4 Links: De Wigwam (KRO) met Rosemarie Lippens en Wim Quint

De Wigwam. Toen Lippes eenmaal terug bij de KRO was, trad ze binnen het team dat, andermaal geleid door Wim Quint, vele kinderen al jaren blij maakte met het programma "De Wigwam." Het had niet de kleuter als doelgroep maar schoolgaande kinderen tot de leeftijd van dertien jaar. Aanhakend bij het populaire western-genre van die tijd, presenteerden Quint en Lippens zich als een indianenfamilie die de kinderen rond hun wigwam verzamelden. Opperhoofd Wim Quint vertelde dan allerlei spannende verhalen. Daarnaast werden de kinderen, met het oog op de toekomst, ook geïntroduceerd in het leven van de werkende mens. Daarvoor werden allerlei mooie en spannende beroepen onder de aandacht van de kinderen gebracht middels de verhalen van mensen die in die beroepen werkzaam waren. De leiders van de katholieke zuil hadden al vroeg in de gaten dat beroepskeuze, met de toenemende scholingsgraad van de bevolking, een belangrijk item aan het worden was. Daar speelde natuurlijk ook bij mee, dat het katholieke volksdeel zich in de ogen van de leiding nog moest emanciperen. De katholieke zuil had een sterk belang bij een goed opgeleide achterban met een bijbehorend gezinsinkomen. Beroepsvoorlichting op jonge leeftijd pastte daar goed bij.

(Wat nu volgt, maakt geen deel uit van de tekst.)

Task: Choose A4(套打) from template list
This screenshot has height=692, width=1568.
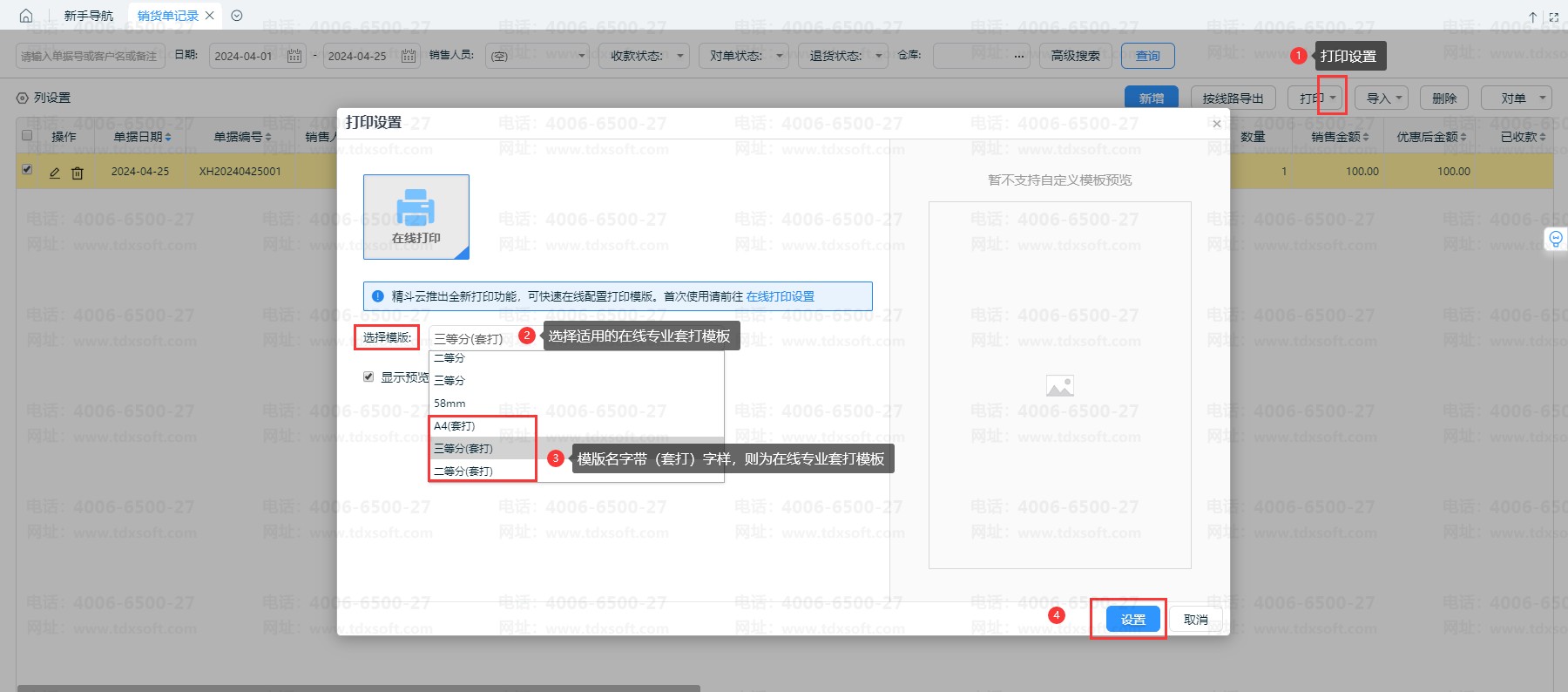Action: pos(455,426)
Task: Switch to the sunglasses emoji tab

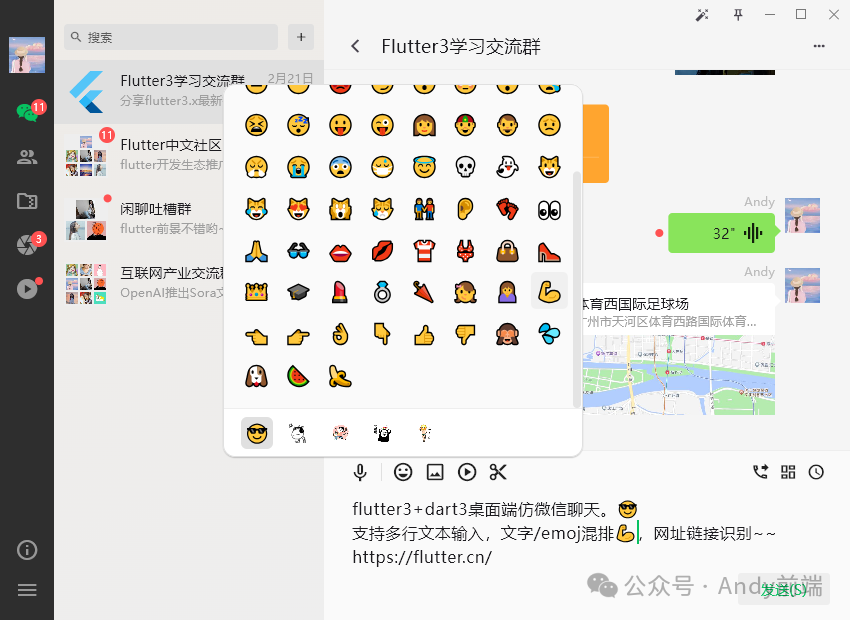Action: (257, 433)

  Financiele motieven waren daaraan, overigens, ook niet vreemd. Immers, het "katholieke gezin" had immers niet alleen als taak om zichzelf economisch te onderhouden, maar diende tevens de kerk op allerlei manieren te ondersteunen. Inderdaad werd er thuis elk jaar wel weer gepraat over het feit dat er voor de plaatsen in de kerk moest worden betaald. Die werden namelijk geveild. De discussie daarover ving je, zo besefte je pas jaren later, ongewild op. Intussen werd je wel de juiste houding bijgebracht. Vanuit de school kregen we bijvoorbeeld missie-busjes mee, een soort spaarpotten waarvan de eventuele opbrengst bestemd was voor de missionarissen in Afrika of andere verre delen van de wereld. Eens in de zoveel tijd kwam ook een priester op school spannende verhalen vertellen over het missiewerk om toekomstige opvolgers aan te werven. Verder werd er van alles gespaard en verzameld wat geld kon opleveren, zoals zilverpapier, de doppen van melkflessen — bij ons thuis werd de melk gelukkig direct in de pan uitgeschonken door melkboer Beekhuis — en, niet te vergeten, afgestempelde postzegels die eerst zorgvuldig moesten worden losgeweekt. Dat alles tot meerdere glorie van de kerk; als kinderen restte ons slechts een aai over de bol van onze onderwijzers of onderwijzeressen, waarvan een deel ook zelf weer afkomstig was uit het klooster. Kortom, het verzuilde leven drukte een zwaar stempel op het dagelijks leven. Het is dan ook merkwaardig dat dit soort onderwerpen, die thuis en op school zo'n belangrijke plaats innamen, in de kinderprogramma's op de radio niet — of tenminste niet direct — aan de orde kwamen. Daar moet iemand nog eens een goede verklaring voor geven.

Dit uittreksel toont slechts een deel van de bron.